Was mich noch mehr nervt, sind die überall verstreuten Gelder. Diese Chain für das, jene Wallet für jenes, dann Assets hin- und herschieben und Gebühren zahlen, nur um der Liquidität hinterherzujagen. Wenn am Ende alles dort ist, wo es hingehört, ist die Gelegenheit meistens schon weg.

Darum schaue ich mir Sachen wie GRVT genauer an. Die Idee, Self-Custody beizubehalten, während man trotzdem schnelle Ausführung und On-Chain-Abwicklung bekommt, ergibt für mich tatsächlich Sinn. Und wenn dabei auch noch ungenutzte Guthaben Rendite abwerfen können, während ich auf Trades warte, statt einfach nur untätig herumzusitzen, ist das ein netter Bonus. Krypto- und reale Vermögenswerte unter einem einzigen Konto zu haben, fühlt sich außerdem viel aufgeräumter an als das Chaos, mit dem die meisten von uns heute zu kämpfen haben.

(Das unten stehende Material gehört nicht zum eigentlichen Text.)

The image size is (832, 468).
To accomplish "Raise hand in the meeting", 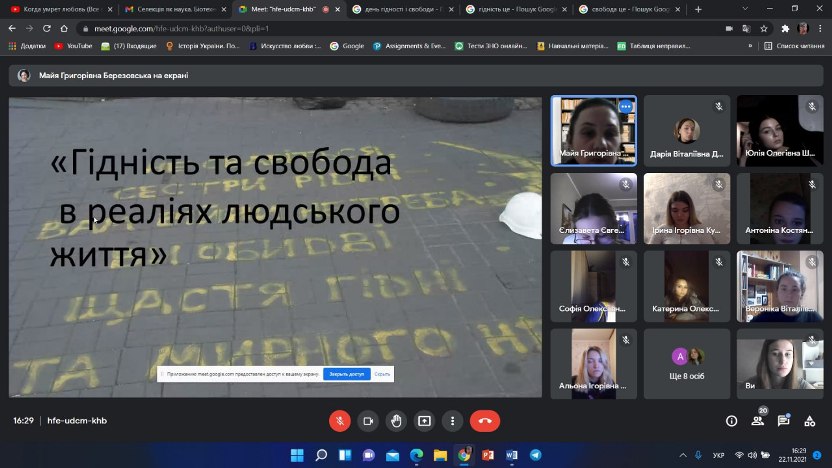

Ich sage nicht, dass das eine magische Lösung ist, weil jede Plattform ihre Trade-offs hat. Aber wenn es die üblichen Probleme rund um Ausführung und fragmentierte Liquidität reduzieren kann, ist das schon ein Schritt in die richtige Richtung. Nach genug schlechten Fills und unnötiger Reibung ist das ehrlich gesagt genau das, was für mich am wichtigsten ist.